I think this may be the longest I've gone without a web update. So for the three of you who follow this semi-regularly, I apologize.
If it makes you feel any better, the last time I wrote in my personal, handwritten journal was January 28. You, dear reader, are my number one priority...after boyfriend, schoolwork, job searches, feeding myself, bathing, friends, the Onion, bunnies, U2, Virgin radio, the Winged Nike of Samothrace, baked beans, and dictionary.com. But you're right up there.
But I feel I have a valid excuse for my negligence. Jeffrey and I have been exploring London. We've done neat-o things such as Westminster Abbey, the Wallace Collection, the National Gallery, the Tower of London, and the British Museum. As an added bonus, John Ciocci was in town as well, and we spent Wednesday night taking strange pictures with Roman stautes at the aforementioned British Museum. Is it wrong that my favorite part of the British Museum is the corpses? I'm utterly fascinated with them -- how old they are, how well preserved, how they were found, and what was found with them in their tombs (if they had tombs, unlike the poor neolithic schmuck who was bashed in the head). I even bought a book about what preserved remains tell us about history. Understand please that I abhor violence and destruction, but once it's established, I love watching forensic science shows about how they solve the mystery. I think it's neat.

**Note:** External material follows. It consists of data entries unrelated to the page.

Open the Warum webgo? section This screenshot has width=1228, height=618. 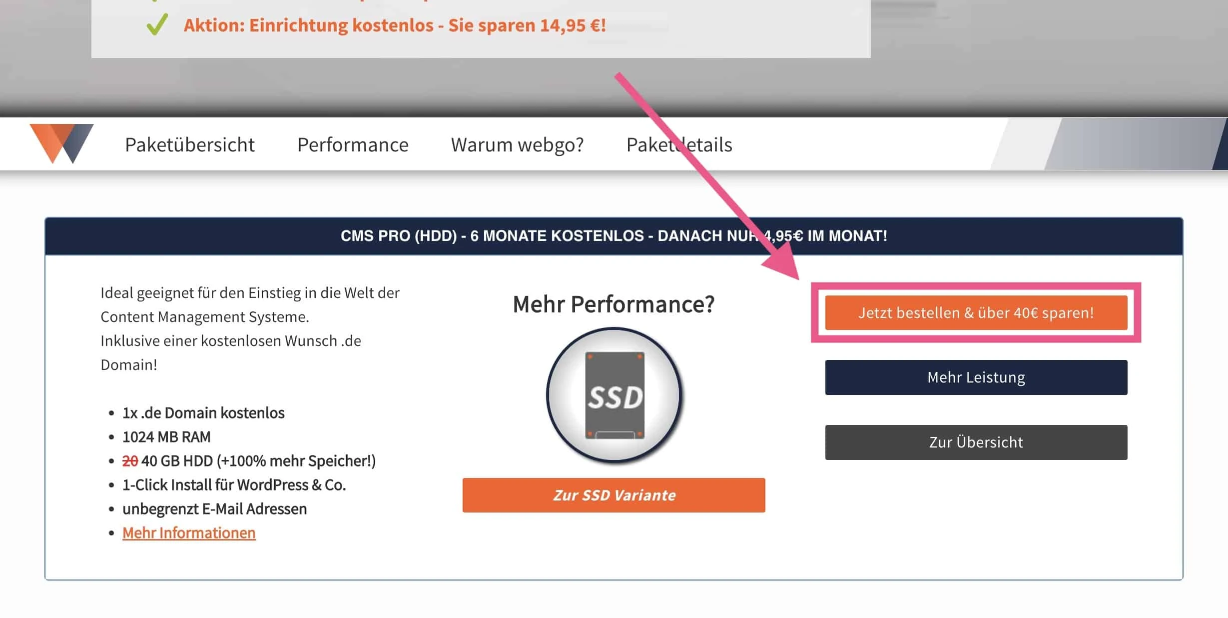[517, 145]
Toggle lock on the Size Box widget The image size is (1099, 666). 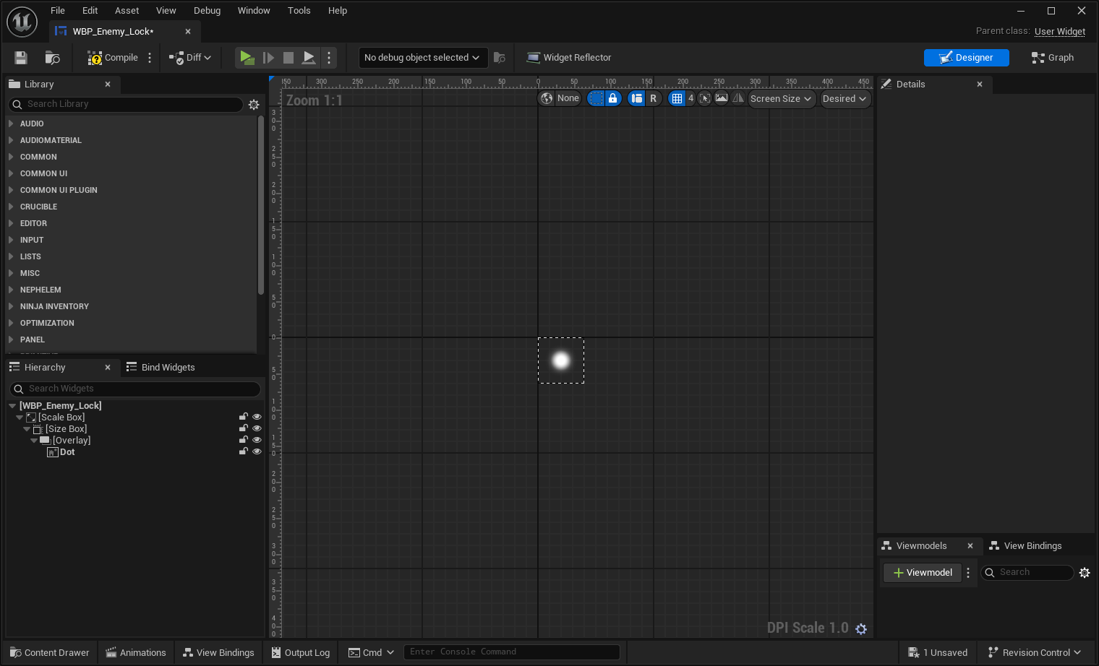coord(244,428)
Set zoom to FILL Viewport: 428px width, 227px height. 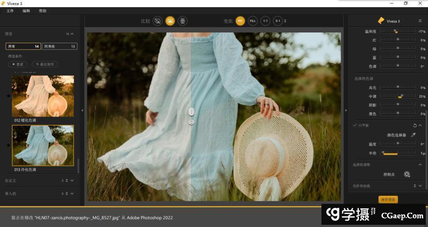point(253,21)
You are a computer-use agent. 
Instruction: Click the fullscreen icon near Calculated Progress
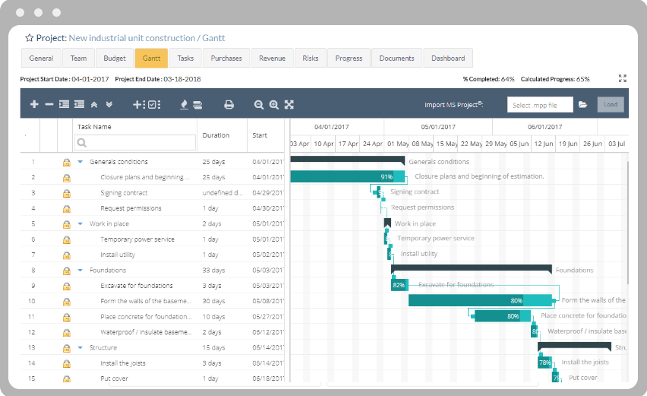click(x=623, y=78)
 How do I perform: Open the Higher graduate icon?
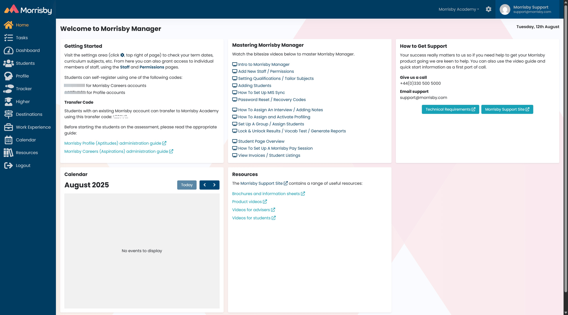click(x=8, y=101)
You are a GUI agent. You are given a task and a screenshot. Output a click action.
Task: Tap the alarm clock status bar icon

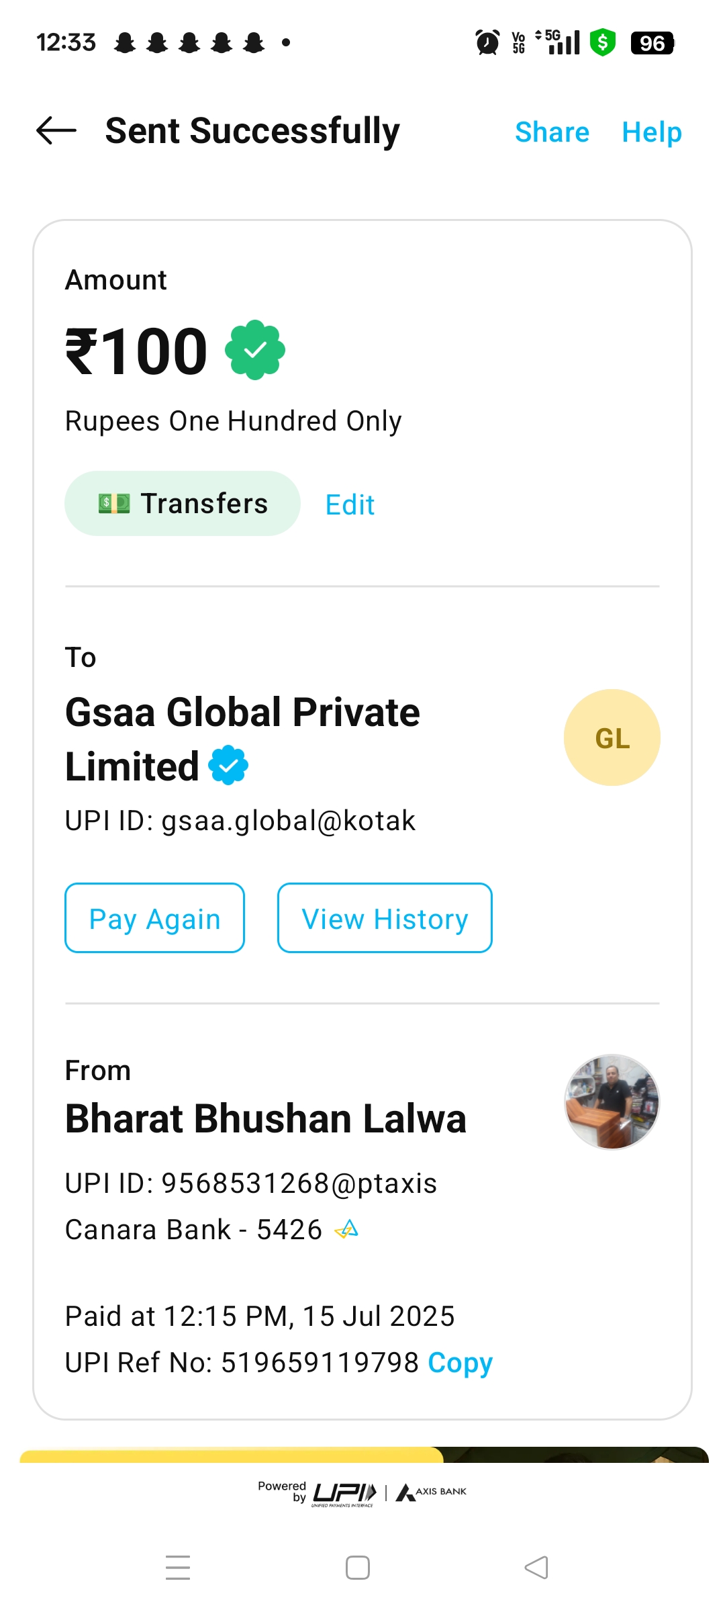click(x=487, y=42)
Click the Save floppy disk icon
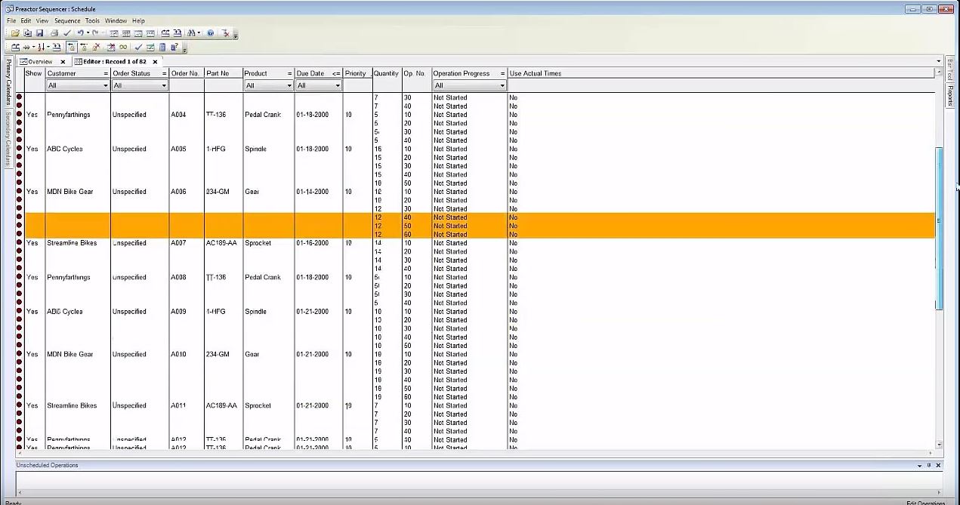This screenshot has width=960, height=505. click(39, 33)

Maybe I shouldn't be telling you this.
I also truly loved the National Gallery. Art museums are such geeky fun. Going to a major art museum for the first time is great, especially if you just go without a guide and set off to conquer as many rooms as you can until you get too tired to continue and need to sit down and eat Indian food. Every corner is a new surprise. Ooh! The Supper at Emmaus! Ah! Jan Van Eyck's Arnolfini Wedding! Golly! The Wilton Diptych! Neat! Some painting I don't know with some dude's severed head!
There I go again. All apologies.
Speaking of gruesome, the public service announcements here are way brutal to the point of being traumatizing. I remember when I was four years old and having to run out of the room when some of the drinking and driving PSAs in the eighties came on, and having watched British TV for a week in the hotel, I'm having severe flashbacks. One features a family of cartoon zebras who are about to have a baby, and the baby dies because YOU didn't give enough to the Baby Fund, or whatever it is. I was too horrified to catch the name of the charity. My favorite features a live action dad inflicting all manner of abuse on his cartoon son, who bounces off walls with little damage to his person -- until real dad throws cartoon son downstairs, who turns into a real kid lying unconscious at the bottom. Message: "Real kids don't bounce back." Robyn's reaction: "Good God, Jeffrey change the channel." There's a billboard of this ad campaign outside my dorm now. I'm thrilled.
Also, the ravens at the Tower of London are super neat.
And to think I thought I wouldn't have enough to write about.